··· Records for this exercise

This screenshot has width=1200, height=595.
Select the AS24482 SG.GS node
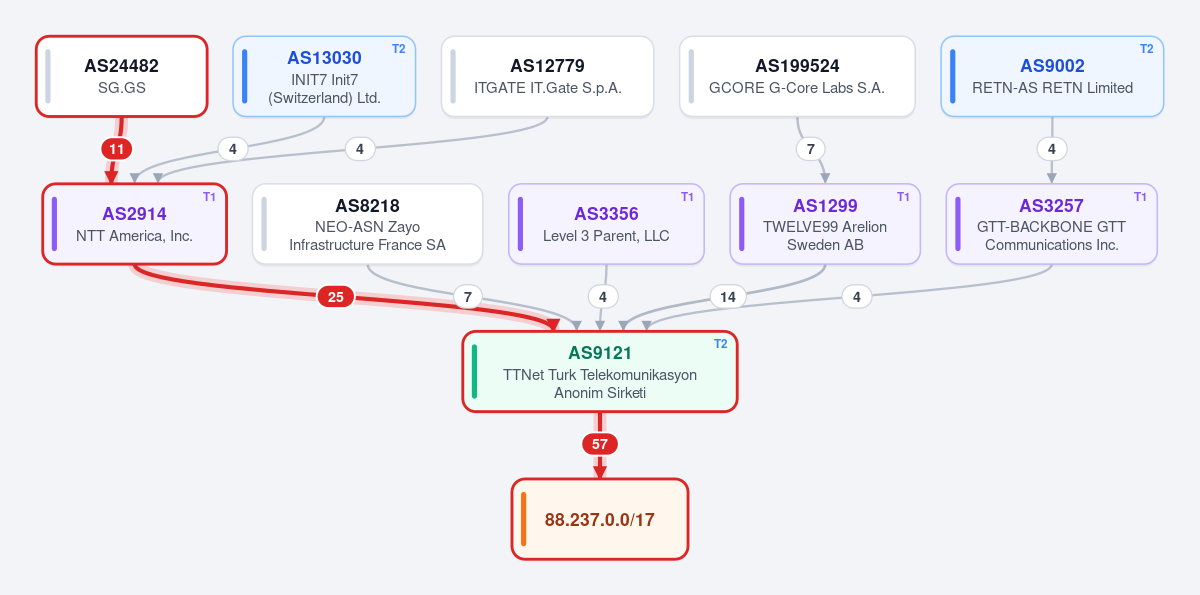tap(122, 77)
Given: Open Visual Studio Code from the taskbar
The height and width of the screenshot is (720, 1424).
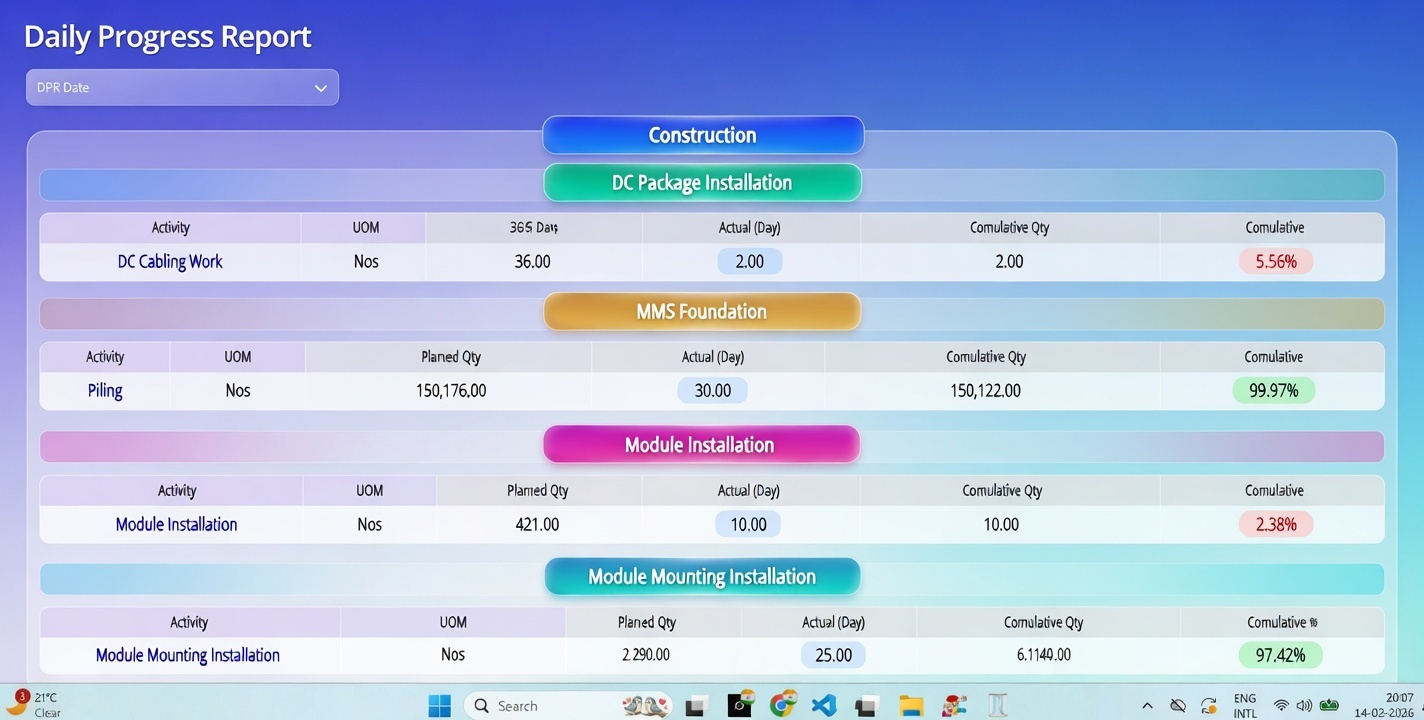Looking at the screenshot, I should 824,705.
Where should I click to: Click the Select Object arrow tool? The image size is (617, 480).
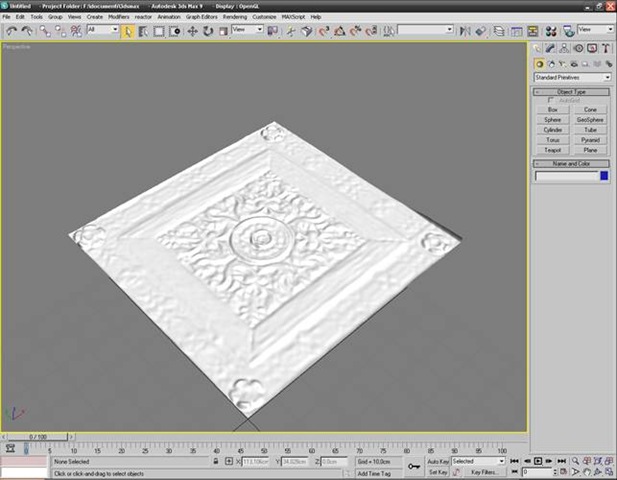click(128, 31)
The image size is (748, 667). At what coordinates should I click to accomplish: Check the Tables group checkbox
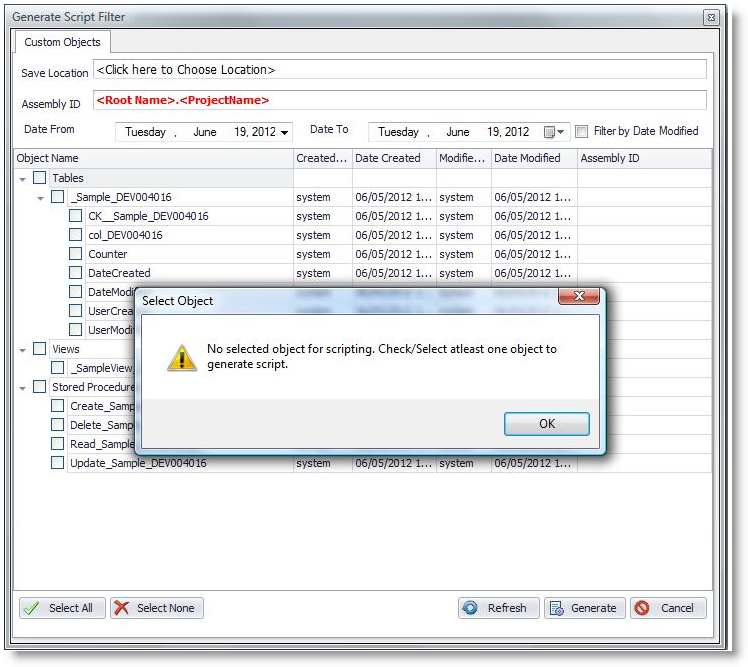40,178
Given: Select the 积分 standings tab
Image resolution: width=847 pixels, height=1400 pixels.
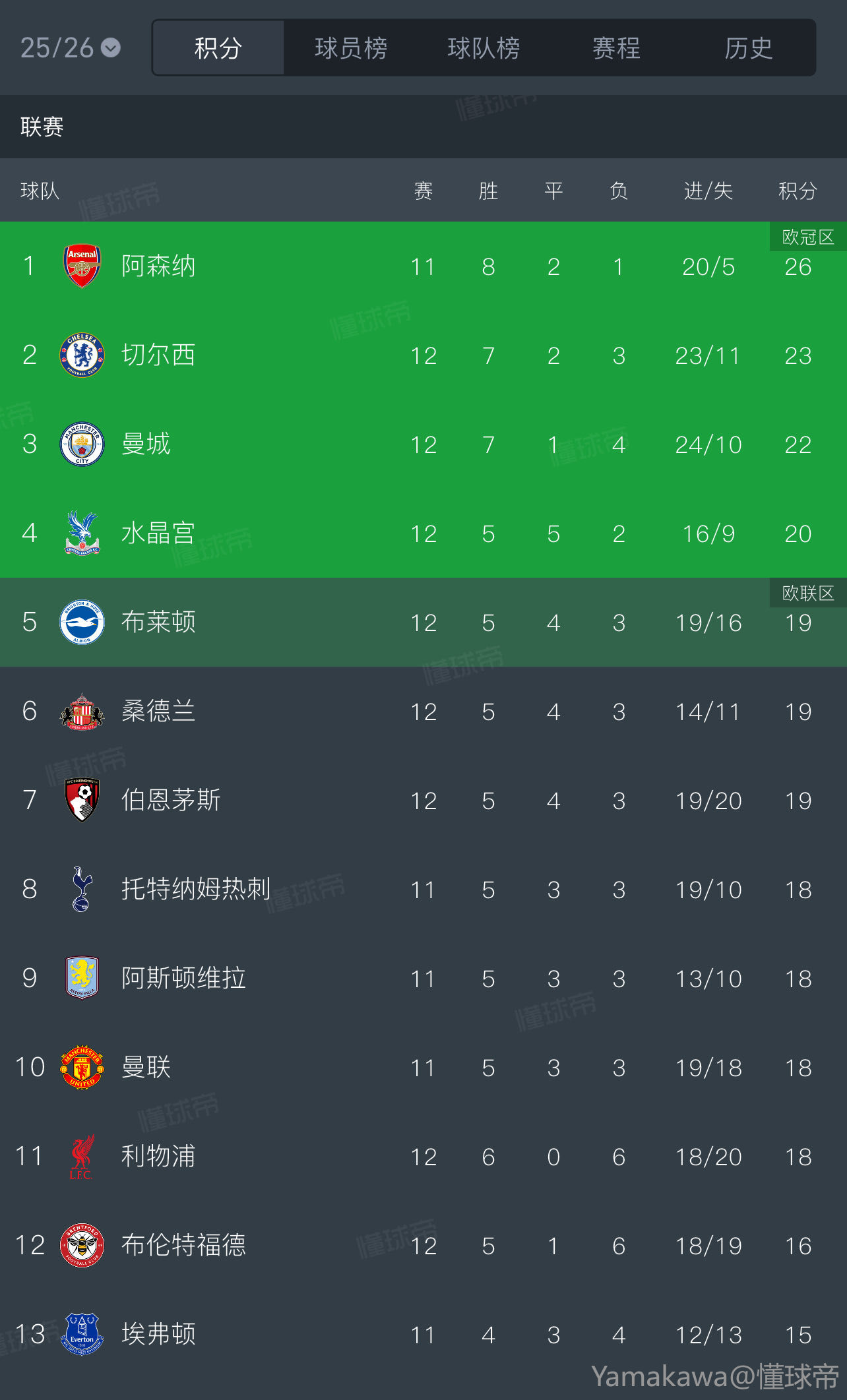Looking at the screenshot, I should coord(218,48).
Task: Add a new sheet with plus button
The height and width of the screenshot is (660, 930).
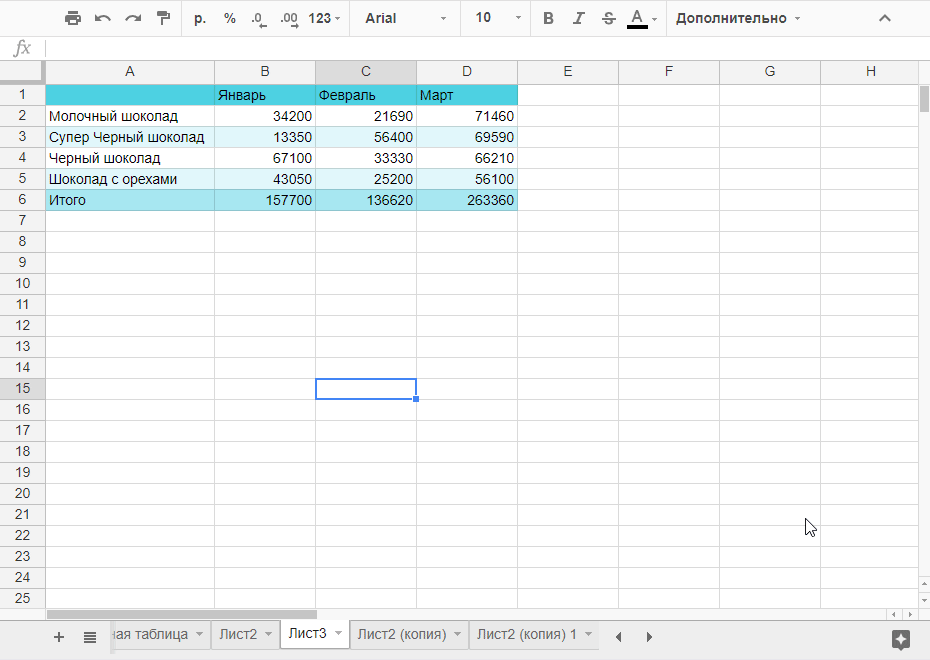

······

What the task requires
Gather every line in the items above that contains the word "Select", and copy each of those lines in full.

The completed task
Select the AS24482 SG.GS node
Where should I click to: Click the Select Object arrow tool? The image size is (617, 480).
Given: Select the 积分 standings tab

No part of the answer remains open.